"The region behind or south of the two converging ranges of low hills that come together just northwest of Uxmal is called the Puuc (Maya hilly country). During the eleventh and twelfth centuries, this section of Yucatan supported the densest population in the entire northern half of the Peninsula, a population which was gathered around many ceremonial centers, the most important of which was Uxmal...and the second largest, Kabah, located only nine miles southeast of Uxmal and connected therewith by a stone causeway. Kabah was doubtless a dependent city of the Xiu state, since it was so near the Xiu capital and, moreover, is connected with it by the causeway just mentioned.

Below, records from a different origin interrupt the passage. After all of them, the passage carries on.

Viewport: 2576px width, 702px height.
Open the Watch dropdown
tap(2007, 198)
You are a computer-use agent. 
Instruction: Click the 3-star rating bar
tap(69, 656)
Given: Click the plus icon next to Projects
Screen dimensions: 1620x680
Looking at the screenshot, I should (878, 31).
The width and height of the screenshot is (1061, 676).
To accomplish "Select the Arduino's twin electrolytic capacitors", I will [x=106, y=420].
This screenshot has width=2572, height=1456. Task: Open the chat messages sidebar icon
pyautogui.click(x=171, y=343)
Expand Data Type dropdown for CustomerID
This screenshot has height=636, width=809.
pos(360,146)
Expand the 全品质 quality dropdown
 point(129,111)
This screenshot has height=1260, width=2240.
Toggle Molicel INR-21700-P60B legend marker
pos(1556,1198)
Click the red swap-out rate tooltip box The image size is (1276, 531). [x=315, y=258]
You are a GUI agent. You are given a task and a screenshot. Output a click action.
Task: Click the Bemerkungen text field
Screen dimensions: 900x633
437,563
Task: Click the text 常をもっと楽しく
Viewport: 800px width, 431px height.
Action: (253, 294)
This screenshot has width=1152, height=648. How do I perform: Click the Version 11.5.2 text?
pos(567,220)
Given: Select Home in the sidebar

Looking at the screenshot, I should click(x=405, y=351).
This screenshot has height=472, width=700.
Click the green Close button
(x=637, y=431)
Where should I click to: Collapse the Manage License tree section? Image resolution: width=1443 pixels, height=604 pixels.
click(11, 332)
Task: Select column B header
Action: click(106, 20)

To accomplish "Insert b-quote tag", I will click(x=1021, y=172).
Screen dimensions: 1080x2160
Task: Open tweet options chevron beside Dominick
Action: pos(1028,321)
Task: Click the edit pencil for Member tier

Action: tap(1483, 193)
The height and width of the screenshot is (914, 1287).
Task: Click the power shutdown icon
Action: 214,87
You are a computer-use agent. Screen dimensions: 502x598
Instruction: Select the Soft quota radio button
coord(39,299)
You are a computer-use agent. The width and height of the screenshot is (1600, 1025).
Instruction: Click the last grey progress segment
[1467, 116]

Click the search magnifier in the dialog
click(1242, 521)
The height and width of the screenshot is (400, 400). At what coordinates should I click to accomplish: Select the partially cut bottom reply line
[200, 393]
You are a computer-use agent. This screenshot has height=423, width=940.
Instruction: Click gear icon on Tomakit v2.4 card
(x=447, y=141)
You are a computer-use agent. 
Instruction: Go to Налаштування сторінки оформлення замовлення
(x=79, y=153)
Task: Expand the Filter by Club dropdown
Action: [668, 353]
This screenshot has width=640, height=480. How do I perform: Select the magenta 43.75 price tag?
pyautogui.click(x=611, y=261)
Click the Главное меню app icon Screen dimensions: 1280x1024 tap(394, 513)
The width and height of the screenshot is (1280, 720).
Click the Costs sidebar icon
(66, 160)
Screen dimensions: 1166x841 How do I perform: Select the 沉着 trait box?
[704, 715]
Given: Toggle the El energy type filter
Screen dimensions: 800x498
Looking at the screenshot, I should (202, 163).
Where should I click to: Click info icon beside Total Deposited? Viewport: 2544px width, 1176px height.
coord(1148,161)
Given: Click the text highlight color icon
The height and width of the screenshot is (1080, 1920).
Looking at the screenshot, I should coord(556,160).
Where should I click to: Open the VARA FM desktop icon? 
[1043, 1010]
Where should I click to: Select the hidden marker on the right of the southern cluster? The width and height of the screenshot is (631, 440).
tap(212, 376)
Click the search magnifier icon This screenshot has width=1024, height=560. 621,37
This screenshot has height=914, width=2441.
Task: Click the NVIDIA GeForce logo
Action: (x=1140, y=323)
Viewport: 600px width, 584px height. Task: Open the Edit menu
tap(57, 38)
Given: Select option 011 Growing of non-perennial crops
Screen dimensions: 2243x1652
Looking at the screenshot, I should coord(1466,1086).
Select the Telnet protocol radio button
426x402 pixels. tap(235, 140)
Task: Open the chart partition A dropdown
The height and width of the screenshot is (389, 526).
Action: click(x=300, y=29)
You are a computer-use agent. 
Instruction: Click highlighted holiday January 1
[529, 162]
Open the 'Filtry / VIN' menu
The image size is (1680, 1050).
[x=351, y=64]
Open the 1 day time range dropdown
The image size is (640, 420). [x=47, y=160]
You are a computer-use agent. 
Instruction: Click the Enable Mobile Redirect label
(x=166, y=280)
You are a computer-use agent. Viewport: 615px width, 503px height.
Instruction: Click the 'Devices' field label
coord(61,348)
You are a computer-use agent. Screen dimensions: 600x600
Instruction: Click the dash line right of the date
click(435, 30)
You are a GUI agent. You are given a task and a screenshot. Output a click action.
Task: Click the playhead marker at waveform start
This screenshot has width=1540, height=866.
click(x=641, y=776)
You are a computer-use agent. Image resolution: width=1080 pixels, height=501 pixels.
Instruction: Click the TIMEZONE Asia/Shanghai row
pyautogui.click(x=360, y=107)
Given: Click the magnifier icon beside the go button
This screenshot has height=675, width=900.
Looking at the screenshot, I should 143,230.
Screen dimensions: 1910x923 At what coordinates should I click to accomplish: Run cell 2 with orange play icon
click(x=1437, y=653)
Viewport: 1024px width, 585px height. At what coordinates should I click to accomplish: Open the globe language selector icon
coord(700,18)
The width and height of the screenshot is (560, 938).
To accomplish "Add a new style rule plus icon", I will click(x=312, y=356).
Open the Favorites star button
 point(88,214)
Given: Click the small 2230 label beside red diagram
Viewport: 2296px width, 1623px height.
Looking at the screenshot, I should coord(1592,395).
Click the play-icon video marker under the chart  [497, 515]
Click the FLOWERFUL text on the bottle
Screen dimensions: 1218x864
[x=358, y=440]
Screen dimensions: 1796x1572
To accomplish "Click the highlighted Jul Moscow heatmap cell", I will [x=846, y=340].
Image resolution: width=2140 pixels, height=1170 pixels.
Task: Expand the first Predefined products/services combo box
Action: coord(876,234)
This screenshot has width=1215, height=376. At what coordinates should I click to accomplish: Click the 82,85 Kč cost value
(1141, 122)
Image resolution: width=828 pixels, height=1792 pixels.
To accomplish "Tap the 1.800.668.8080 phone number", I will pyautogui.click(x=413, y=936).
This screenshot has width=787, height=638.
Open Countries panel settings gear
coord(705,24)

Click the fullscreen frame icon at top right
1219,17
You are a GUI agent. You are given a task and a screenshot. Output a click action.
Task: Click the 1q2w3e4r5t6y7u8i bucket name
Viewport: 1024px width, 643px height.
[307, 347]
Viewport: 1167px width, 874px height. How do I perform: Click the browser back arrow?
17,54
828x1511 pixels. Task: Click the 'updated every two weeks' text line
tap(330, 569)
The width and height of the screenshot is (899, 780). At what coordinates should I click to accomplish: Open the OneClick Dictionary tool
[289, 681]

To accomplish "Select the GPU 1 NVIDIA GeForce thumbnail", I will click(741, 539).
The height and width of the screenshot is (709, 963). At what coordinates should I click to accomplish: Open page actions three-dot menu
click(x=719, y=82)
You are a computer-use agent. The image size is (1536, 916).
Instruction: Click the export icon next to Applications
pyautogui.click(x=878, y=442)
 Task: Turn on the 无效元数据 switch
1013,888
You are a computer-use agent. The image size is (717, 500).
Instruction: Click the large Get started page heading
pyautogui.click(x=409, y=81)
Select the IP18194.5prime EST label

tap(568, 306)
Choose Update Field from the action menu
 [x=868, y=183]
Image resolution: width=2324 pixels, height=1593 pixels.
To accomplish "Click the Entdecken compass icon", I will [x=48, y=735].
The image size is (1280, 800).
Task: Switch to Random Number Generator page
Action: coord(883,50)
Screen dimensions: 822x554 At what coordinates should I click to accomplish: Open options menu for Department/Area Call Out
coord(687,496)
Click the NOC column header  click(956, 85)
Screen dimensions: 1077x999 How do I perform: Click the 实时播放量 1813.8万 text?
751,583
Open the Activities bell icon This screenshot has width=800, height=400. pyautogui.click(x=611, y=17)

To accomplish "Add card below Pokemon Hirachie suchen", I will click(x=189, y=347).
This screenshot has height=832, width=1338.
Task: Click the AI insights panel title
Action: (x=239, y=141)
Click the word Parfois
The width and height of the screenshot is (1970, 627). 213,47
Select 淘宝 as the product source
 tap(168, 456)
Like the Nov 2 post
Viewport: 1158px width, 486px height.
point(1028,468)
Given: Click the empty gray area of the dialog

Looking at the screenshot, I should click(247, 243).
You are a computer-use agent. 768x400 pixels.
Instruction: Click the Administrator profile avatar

The most interesting structure at Kabah is the so-called Palace of the Masks [Codz Poop], which is 151 feet long and contains ten handsome chambers arranged in two tiers of five each; the chambers of each pair are built one directly behind the other, with a single outside doorway for each pair. The exteriors of most Maya buildings...are usually devoid of sculptural decoration below the medial molding, while the often exceedingly rich and intricate mosaics are principally concentrated in the upper half of the façades. The Palace of the Masks, however, is different in this respect. It stands on a low platform, the face of which is decorated with a single row of mask panels; above this is a rich lower molding, surmounted by the lower half of the façade composed of three rows of mask panels running entirely across the front of the building. The medial molding of this building is perhaps the most ornate of any in Yucatan; above it, in the upper half of the façade, there are again three rows of mask panels, the top-most row being surmounted by a third and terminal molding. The effect of this lavishly sculptured façade is overwhelming, and the building itself is one of the handsomest examples of Puuc architecture that has come down to us.

Another unique feature at Kabah is the stone arch. It stands disconnected from any other building at the beginning of the stone causeway leading to Uxmal, the arch having a span of fifteen feet. What was it? --a triumphal arch commemorating some long-forgotten Maya victory? Or, perhaps more likely, was it a formal gateway dedicated to some deity of the Maya pantheon? Who knows? All who could have told are gone, and these questions, like so many others, remain unanswered."